防災頭巾も防空頭巾も形は同じで使い方も効果も同じだが、聞いた時に感じる印象が全く違う。かたや天災でかたや戦災だ。でも家が壊れたり火事になったりして逃げなければいけない状況に変わりはない。原因は違っても結果が同じならとりあえずは同じ対処をしていくというのはあながち間違いではない。

それにしても戦後75年経っても同じものが役に立っているというのは感慨深い。自動車のフロントガラスについているワイパーだっておそらく自動車にフロントガラスがついた時からほとんど進歩していない。要するにガラスに付いた雨粒を拭き取るだけだ。ジェット旅客機でさえこのワイパーを使っている。唯一進歩したのはフロントガラスに塗るタイプの風の力で雨粒を吹き飛ばすものくらいだろう。

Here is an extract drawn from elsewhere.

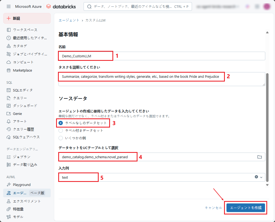Screen dimensions: 275x222
Task: Click the エージェントを作成 button
Action: [x=246, y=208]
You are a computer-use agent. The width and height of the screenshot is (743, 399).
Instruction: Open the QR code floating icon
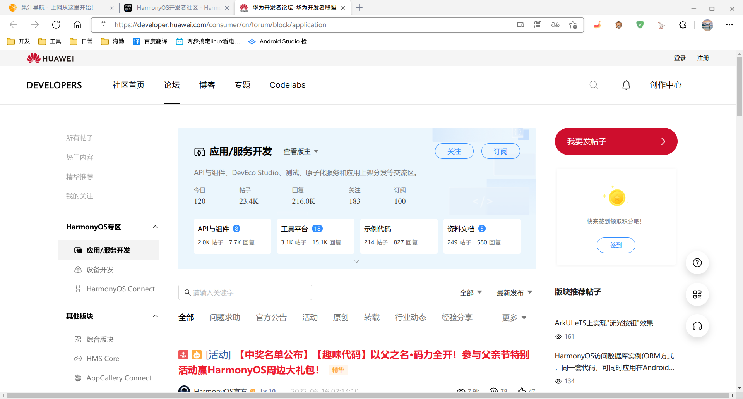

時代は変わっても変わらないものはある。それが機能的にも経済的にも必要十分であるならそれ以上のことはあまり考えようとしない。しかしそれでも「もっと優れたやり方はないのか」と飽くなき追求をする人がいる。「そこまでしなくてもいいんじゃない?」と周囲からは変人のように扱われるが、イノベーションを起こせるのは大抵そんな人なのだ。